▸ **Provided passage**:
-- -- --

- JD.com, a Chinese company that specializes in direct online sales, is developing a drone network plan in Canada that would deliver seafood from East Coast processing plants to an airport, thereby substantially reducing land-haul costs as the seafood makes its way to China, The Globe and Mail reports.
- JD's CEO Richard Liu, who met with Canadian Prime Minister Justin Trudeau in Beijing to discuss the drone technology, says that it has the potential to reduce logistics costs by 50% to 70%.
- A farm to airport to China journey for produce would involve drones hopping between small bases along the way that can be constructed for as little as $125,000. According to Liu, this would especially benefit Canada, which has a comparatively higher cost of shipping combined with a small number of airports that can relay goods to China.
Drones extend their reach in ocean crossing specialized delivery, and JD's proposal is a good illustration as to how it might work.

-- -- --

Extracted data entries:
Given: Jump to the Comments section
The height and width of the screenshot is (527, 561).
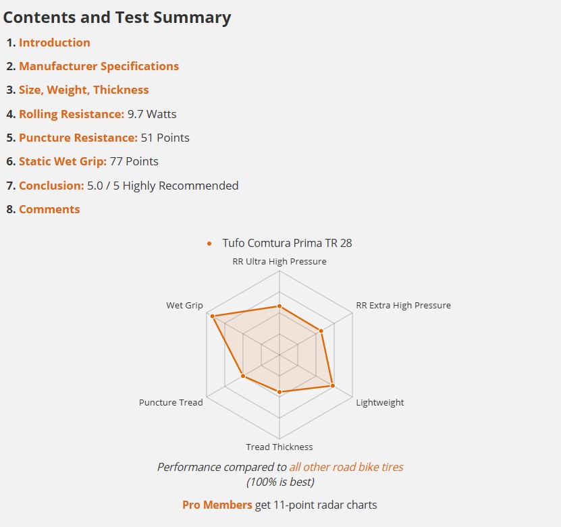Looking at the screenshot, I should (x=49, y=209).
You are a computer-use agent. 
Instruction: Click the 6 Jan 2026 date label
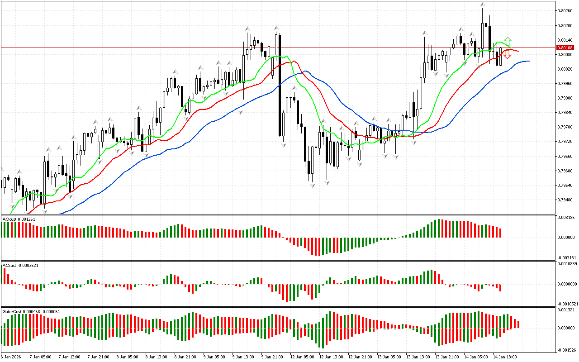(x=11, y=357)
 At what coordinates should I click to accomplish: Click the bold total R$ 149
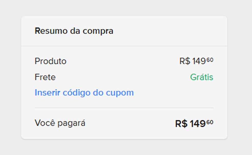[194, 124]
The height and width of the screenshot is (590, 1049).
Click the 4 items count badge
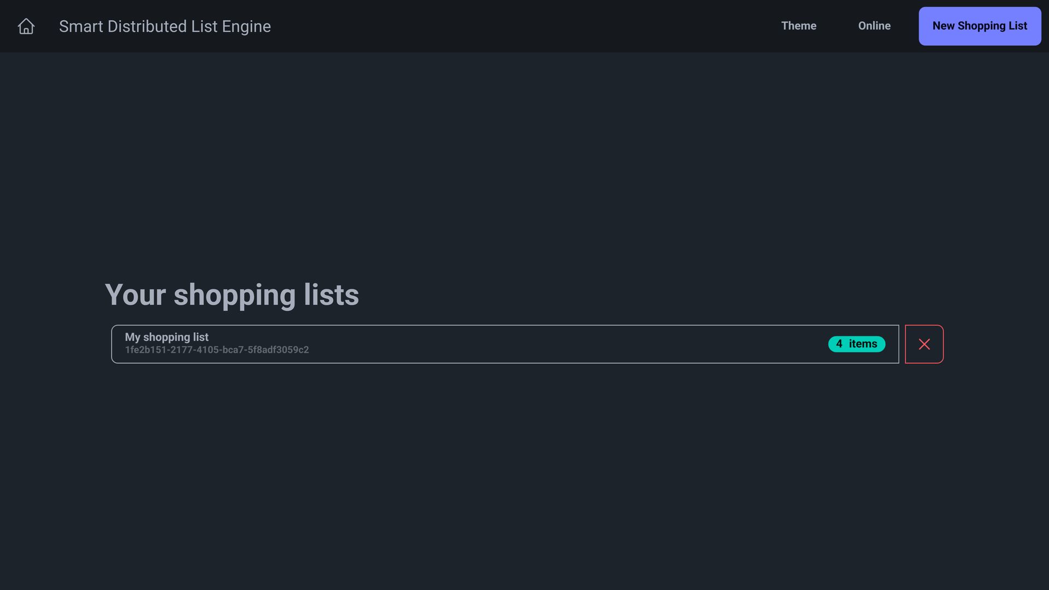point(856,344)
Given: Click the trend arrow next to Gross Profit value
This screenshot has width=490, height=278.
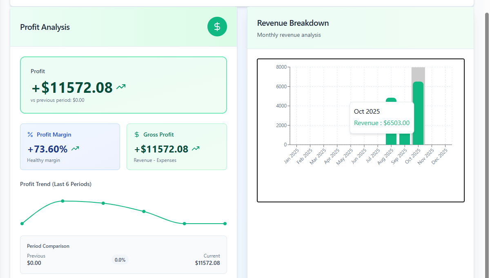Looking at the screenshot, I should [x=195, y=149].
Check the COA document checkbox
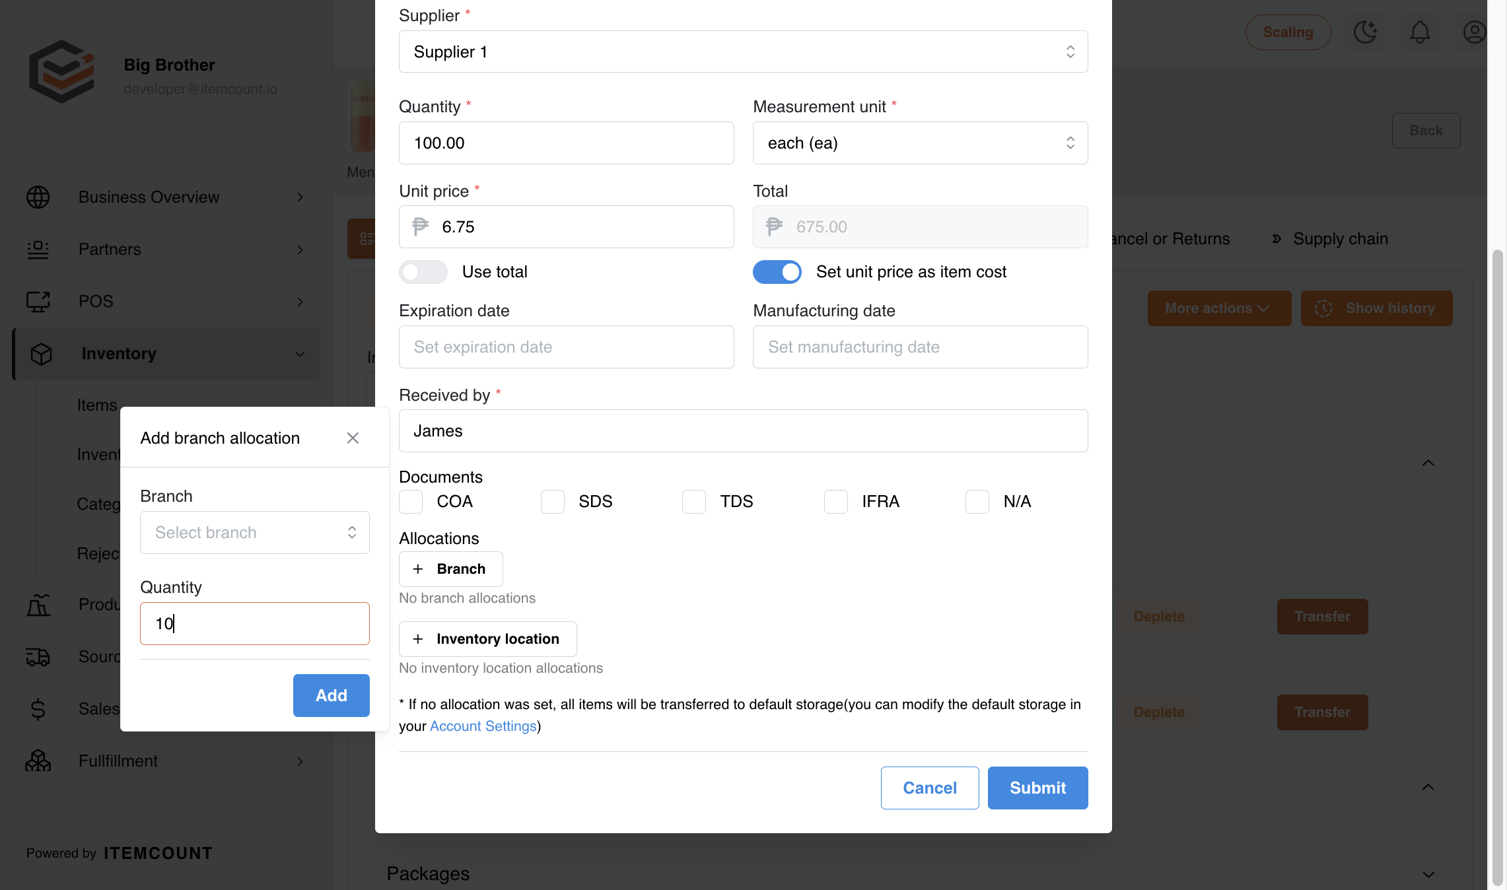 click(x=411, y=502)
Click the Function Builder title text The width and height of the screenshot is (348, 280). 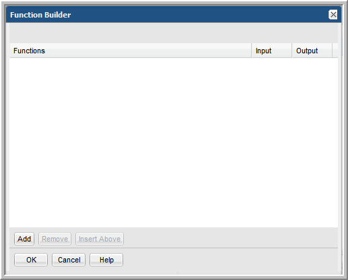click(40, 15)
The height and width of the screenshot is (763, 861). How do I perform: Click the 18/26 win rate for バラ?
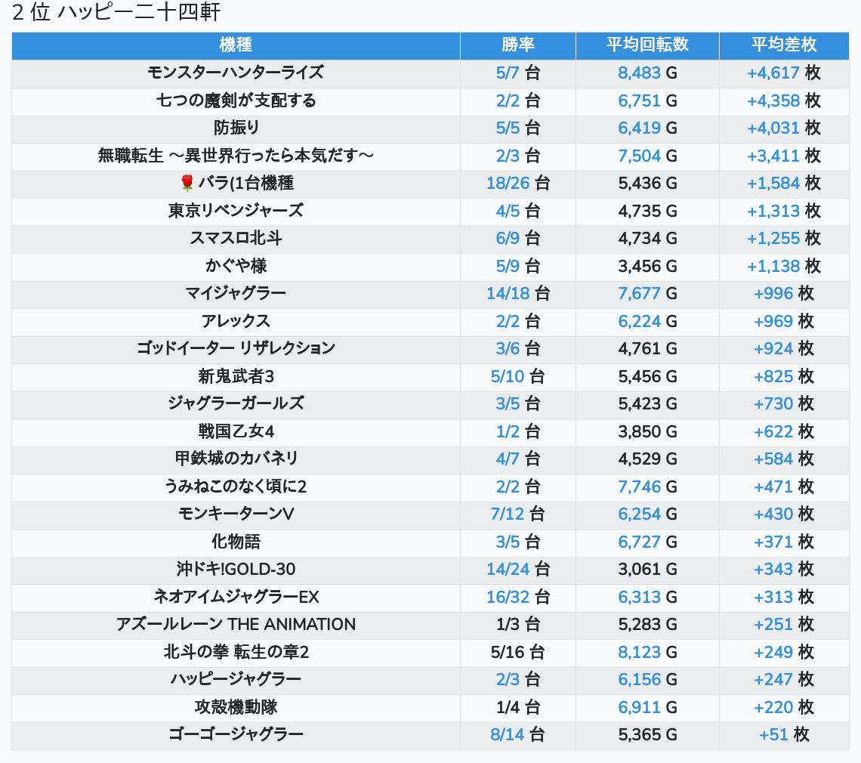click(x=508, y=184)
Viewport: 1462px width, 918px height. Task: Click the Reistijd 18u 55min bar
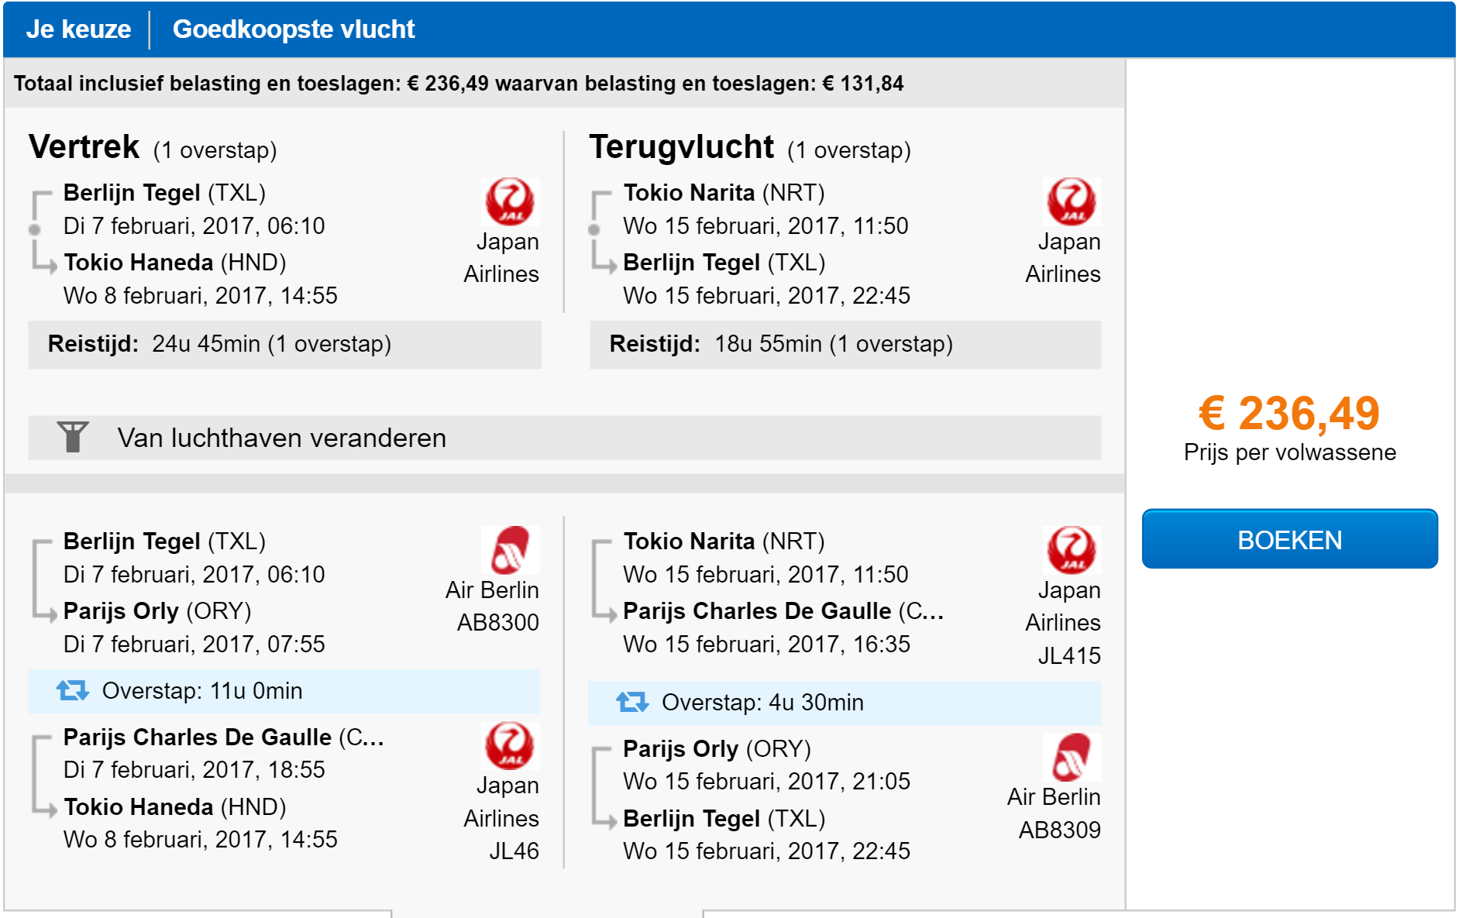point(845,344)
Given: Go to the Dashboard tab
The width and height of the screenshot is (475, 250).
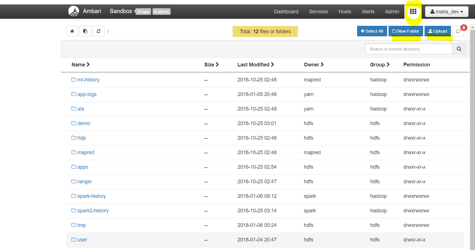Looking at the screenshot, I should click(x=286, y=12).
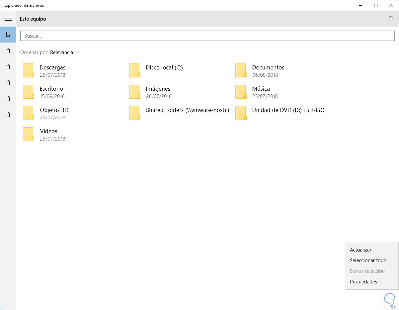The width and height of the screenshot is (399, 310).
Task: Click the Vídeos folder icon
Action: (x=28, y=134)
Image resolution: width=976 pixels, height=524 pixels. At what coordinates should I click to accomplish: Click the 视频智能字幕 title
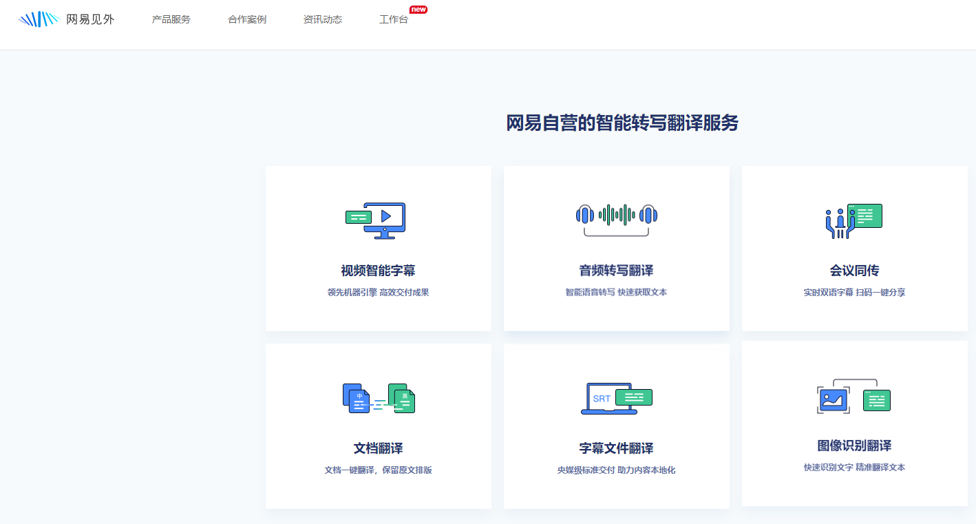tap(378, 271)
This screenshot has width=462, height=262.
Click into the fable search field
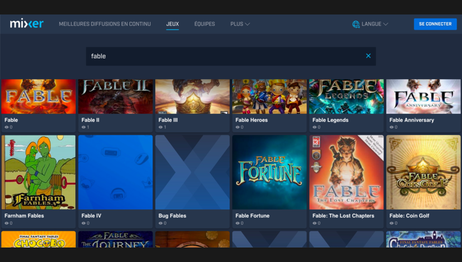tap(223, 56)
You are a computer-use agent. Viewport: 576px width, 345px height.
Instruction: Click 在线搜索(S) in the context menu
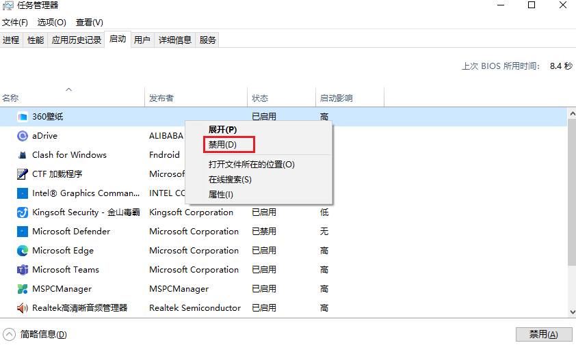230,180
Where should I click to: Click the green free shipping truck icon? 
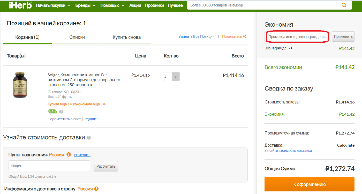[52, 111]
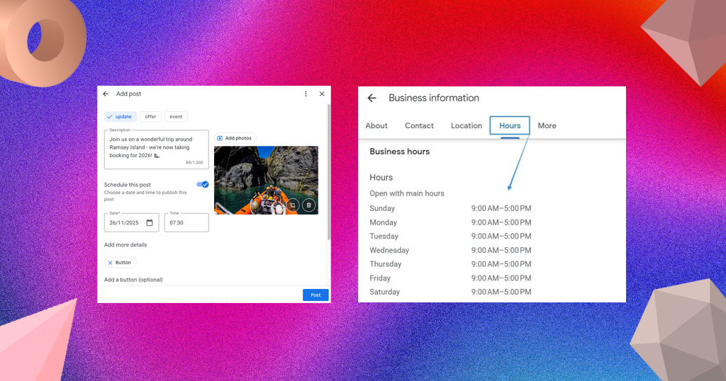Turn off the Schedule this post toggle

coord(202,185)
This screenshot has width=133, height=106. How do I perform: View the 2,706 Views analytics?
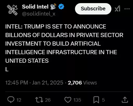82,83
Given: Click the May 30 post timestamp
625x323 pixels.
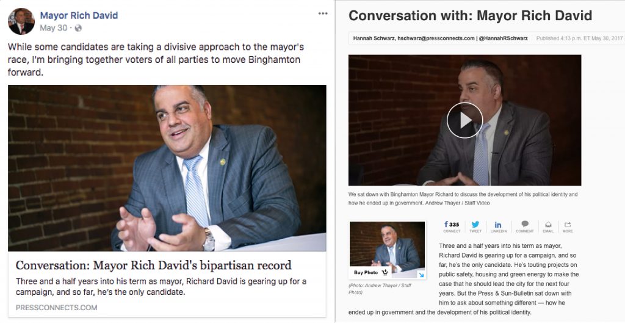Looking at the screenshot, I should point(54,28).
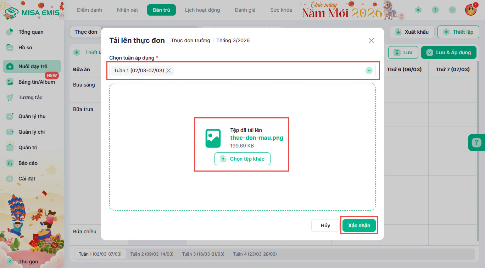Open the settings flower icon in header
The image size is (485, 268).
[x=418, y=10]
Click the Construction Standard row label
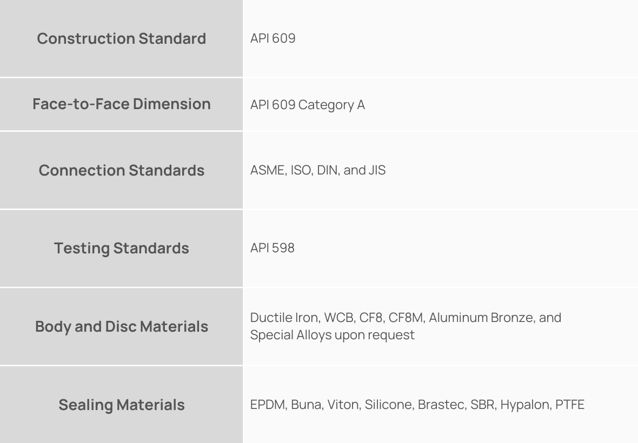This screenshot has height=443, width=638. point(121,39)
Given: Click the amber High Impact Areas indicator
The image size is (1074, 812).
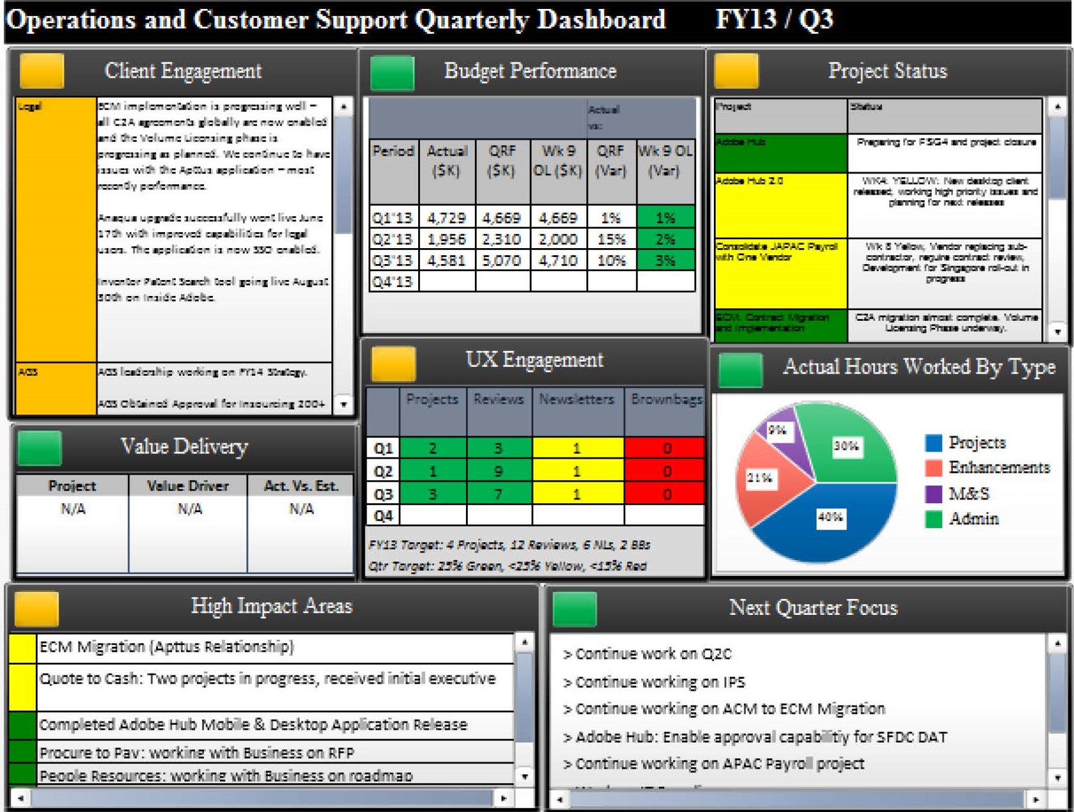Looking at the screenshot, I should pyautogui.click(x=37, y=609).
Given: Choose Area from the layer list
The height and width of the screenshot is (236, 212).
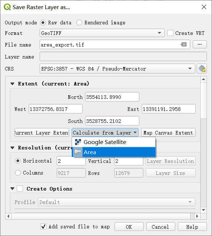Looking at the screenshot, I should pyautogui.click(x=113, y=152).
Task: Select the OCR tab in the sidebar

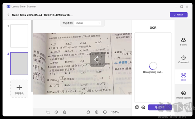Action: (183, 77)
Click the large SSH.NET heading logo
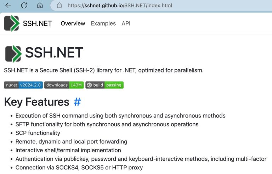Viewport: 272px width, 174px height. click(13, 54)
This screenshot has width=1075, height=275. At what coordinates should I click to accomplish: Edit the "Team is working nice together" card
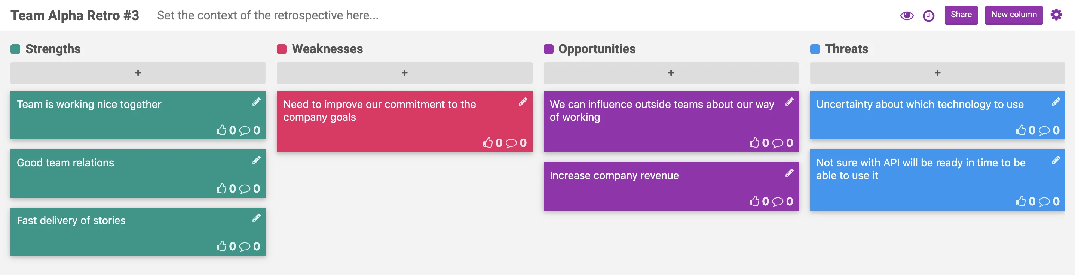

-- -- --

▸ **Exercise instructions**:
A: Set down the part of the drone delivery passage from "- JD's CEO Richard" up to and including "50% to 70%.", copied word for word.
B: In the drone delivery passage, how much does Richard Liu say the drone technology could cut logistics costs?

▸ **Answers for the tasks**:
A:
- JD's CEO Richard Liu, who met with Canadian Prime Minister Justin Trudeau in Beijing to discuss the drone technology, says that it has the potential to reduce logistics costs by 50% to 70%.

B: By 50% to 70%.